PAGE →
· · ·

Drunk History Australia is an Australian educational comedy television series based on the American series of the same name, which is in turn based on the web series Funny or Die.

Description
In each episode, an inebriated celebrity struggles to recount a historical event, while actors reconstruct and enact the narrator's anecdotes while lip syncing the dialogue.

In addition to celebrity guest stars, the show's characters are played by regulars such as David Collins, Yvie Jones, Cameron Knight,  Adam Dunn, Sara West, Greta Lee Jackson, Aaron Chen, Paul Ayre, Lana Kington, Harry Keep, Seaton Kay-Smith, Bruce Guo, Emma Thompson and Hamish Adams-Cairns.

Production
A pilot was commissioned in 2018 by Network Ten for Pilot Week, in which a 30-minute pilot episode aired along with several other new show pilots. The episode featured stories about Ned Kelly and Phar Lap and was presented by comedians Stephen Curry & Rhys Darby.

The first season was commissioned in 2019 by Network Ten and was released prematurely on 27 March 2020 on their streaming service 10 Play, prior to its official premiere on 14 September 2020.

Series overview

Episodes

Pilot

Series 1 (2020)

Controversy
The pilot drew mostly positive reviews, but some viewers were unhappy that the show seemed to glamourise excessive binge drinking in a country which has an extensive history of drinking problems.

· · ·

According to the article on Drunk History Australia, which comedians presented the 2018 pilot episode? The rows have no connection to the article above.

Dataset excerpt:

· · ·

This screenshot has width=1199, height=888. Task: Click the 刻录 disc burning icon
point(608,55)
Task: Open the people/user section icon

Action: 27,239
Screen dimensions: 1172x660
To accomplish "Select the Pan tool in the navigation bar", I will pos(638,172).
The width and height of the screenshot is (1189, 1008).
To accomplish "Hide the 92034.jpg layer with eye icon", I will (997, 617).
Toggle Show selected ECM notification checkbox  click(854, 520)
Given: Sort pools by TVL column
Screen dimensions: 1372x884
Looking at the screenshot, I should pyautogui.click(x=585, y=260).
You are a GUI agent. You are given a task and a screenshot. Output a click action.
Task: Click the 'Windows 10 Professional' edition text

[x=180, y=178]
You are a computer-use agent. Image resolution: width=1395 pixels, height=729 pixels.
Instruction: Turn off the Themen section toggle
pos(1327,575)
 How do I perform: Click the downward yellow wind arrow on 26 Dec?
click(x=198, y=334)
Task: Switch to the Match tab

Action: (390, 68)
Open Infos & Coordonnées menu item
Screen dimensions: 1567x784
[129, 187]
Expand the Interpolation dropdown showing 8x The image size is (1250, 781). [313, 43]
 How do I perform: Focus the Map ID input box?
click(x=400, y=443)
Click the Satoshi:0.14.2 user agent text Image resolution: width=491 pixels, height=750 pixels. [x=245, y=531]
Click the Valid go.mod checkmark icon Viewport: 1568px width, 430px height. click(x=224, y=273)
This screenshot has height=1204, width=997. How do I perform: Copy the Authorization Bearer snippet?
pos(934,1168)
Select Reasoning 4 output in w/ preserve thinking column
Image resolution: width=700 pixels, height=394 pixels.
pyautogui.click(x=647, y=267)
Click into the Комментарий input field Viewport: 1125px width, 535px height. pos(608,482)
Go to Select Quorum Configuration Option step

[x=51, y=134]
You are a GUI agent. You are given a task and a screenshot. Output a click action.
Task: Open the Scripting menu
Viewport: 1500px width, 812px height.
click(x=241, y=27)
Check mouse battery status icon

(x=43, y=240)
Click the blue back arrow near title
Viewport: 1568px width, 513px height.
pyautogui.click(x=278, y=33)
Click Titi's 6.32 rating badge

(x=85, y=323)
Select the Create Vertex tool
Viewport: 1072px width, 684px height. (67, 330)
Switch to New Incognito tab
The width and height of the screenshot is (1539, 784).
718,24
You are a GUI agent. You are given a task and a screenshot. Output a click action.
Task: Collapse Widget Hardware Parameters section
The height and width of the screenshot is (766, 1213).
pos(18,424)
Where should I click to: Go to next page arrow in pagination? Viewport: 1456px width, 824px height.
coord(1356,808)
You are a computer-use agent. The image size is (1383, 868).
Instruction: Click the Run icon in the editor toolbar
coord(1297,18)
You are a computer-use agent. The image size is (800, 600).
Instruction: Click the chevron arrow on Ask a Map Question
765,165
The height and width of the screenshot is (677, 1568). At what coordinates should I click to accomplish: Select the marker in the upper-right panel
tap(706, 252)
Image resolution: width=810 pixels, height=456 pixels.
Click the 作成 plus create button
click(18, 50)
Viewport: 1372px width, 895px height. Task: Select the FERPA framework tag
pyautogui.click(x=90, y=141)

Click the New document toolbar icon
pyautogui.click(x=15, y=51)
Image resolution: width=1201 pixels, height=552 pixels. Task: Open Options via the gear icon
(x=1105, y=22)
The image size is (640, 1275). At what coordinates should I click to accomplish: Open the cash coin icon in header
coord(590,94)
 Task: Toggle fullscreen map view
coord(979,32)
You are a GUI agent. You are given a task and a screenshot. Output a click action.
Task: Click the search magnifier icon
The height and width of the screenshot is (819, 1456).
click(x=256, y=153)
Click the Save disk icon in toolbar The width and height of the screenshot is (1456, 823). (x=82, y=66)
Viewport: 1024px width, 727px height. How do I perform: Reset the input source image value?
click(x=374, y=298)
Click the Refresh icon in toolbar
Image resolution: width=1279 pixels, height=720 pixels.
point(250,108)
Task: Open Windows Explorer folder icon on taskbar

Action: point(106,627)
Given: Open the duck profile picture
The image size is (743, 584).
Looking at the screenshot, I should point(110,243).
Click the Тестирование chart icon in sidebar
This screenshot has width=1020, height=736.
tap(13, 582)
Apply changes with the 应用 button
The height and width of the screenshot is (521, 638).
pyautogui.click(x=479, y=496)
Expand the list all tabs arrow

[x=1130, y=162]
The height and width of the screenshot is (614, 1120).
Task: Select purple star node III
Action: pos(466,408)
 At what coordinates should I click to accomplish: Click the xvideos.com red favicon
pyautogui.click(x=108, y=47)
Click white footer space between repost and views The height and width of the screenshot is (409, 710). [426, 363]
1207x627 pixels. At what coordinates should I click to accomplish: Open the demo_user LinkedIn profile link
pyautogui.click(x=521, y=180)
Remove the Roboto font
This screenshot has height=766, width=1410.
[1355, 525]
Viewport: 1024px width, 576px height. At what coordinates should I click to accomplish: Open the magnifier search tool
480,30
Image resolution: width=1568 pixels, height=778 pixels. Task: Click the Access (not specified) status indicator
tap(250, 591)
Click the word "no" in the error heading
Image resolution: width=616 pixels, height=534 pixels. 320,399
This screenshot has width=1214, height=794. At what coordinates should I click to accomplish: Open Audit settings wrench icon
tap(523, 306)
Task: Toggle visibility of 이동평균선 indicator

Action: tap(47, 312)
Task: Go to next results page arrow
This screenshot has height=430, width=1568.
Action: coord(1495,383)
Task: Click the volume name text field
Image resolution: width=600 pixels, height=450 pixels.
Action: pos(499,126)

· · ·

CORRECT ANSWER →
Stephen Curry and Rhys Darby.